───── Data provided

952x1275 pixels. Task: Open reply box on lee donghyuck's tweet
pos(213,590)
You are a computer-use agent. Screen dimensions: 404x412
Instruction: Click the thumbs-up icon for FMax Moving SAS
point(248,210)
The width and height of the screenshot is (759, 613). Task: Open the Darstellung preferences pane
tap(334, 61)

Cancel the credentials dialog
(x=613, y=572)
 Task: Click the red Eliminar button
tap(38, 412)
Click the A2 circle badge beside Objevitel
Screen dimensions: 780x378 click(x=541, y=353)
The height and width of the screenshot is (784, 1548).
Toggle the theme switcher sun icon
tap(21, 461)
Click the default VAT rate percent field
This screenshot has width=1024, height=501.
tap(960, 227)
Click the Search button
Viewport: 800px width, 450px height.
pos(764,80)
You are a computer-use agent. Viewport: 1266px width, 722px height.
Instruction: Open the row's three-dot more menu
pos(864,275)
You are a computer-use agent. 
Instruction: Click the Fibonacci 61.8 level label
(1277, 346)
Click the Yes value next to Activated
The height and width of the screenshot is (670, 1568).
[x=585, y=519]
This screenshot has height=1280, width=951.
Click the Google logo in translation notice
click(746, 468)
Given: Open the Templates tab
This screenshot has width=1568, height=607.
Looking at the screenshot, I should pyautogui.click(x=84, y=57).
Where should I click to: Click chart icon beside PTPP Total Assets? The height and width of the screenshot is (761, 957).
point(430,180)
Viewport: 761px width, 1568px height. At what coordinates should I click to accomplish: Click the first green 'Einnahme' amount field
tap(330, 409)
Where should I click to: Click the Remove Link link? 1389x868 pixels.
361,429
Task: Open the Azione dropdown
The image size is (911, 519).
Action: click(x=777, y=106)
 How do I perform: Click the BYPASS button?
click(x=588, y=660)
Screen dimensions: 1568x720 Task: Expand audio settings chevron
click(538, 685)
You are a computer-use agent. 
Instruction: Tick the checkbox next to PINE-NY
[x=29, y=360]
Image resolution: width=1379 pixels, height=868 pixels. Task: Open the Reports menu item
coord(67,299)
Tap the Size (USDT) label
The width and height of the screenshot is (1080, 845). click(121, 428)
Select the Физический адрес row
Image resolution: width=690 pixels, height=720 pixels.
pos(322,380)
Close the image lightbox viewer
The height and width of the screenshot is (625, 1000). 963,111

──────────

Instructions for the task: Reproduce the listing above with every "computer-use agent" changed to "screen-control agent". Leave everything else as it is.

The completed task:
952x1275 pixels. Task: Open reply box on lee donghyuck's tweet
pos(213,590)
You are a screen-control agent. Screen dimensions: 404x412
Instruction: Click the thumbs-up icon for FMax Moving SAS
point(248,210)
The width and height of the screenshot is (759, 613). Task: Open the Darstellung preferences pane
tap(334, 61)

Cancel the credentials dialog
(x=613, y=572)
 Task: Click the red Eliminar button
tap(38, 412)
Click the A2 circle badge beside Objevitel
Screen dimensions: 780x378 click(x=541, y=353)
The height and width of the screenshot is (784, 1548).
Toggle the theme switcher sun icon
tap(21, 461)
Click the default VAT rate percent field
This screenshot has width=1024, height=501.
tap(960, 227)
Click the Search button
Viewport: 800px width, 450px height.
pos(764,80)
You are a screen-control agent. Viewport: 1266px width, 722px height.
Instruction: Open the row's three-dot more menu
pos(864,275)
You are a screen-control agent. 
Instruction: Click the Fibonacci 61.8 level label
(1277, 346)
Click the Yes value next to Activated
The height and width of the screenshot is (670, 1568).
[x=585, y=519]
This screenshot has height=1280, width=951.
Click the Google logo in translation notice
click(746, 468)
Given: Open the Templates tab
This screenshot has width=1568, height=607.
Looking at the screenshot, I should pyautogui.click(x=84, y=57).
Where should I click to: Click chart icon beside PTPP Total Assets? The height and width of the screenshot is (761, 957).
point(430,180)
Viewport: 761px width, 1568px height. At what coordinates should I click to accomplish: Click the first green 'Einnahme' amount field
tap(330, 409)
Where should I click to: Click the Remove Link link? 1389x868 pixels.
361,429
Task: Open the Azione dropdown
The image size is (911, 519).
Action: click(x=777, y=106)
 How do I perform: Click the BYPASS button?
click(x=588, y=660)
Screen dimensions: 1568x720 Task: Expand audio settings chevron
click(538, 685)
You are a screen-control agent. 
Instruction: Tick the checkbox next to PINE-NY
[x=29, y=360]
Image resolution: width=1379 pixels, height=868 pixels. Task: Open the Reports menu item
coord(67,299)
Tap the Size (USDT) label
The width and height of the screenshot is (1080, 845). click(121, 428)
Select the Физический адрес row
Image resolution: width=690 pixels, height=720 pixels.
pos(322,380)
Close the image lightbox viewer
The height and width of the screenshot is (625, 1000). 963,111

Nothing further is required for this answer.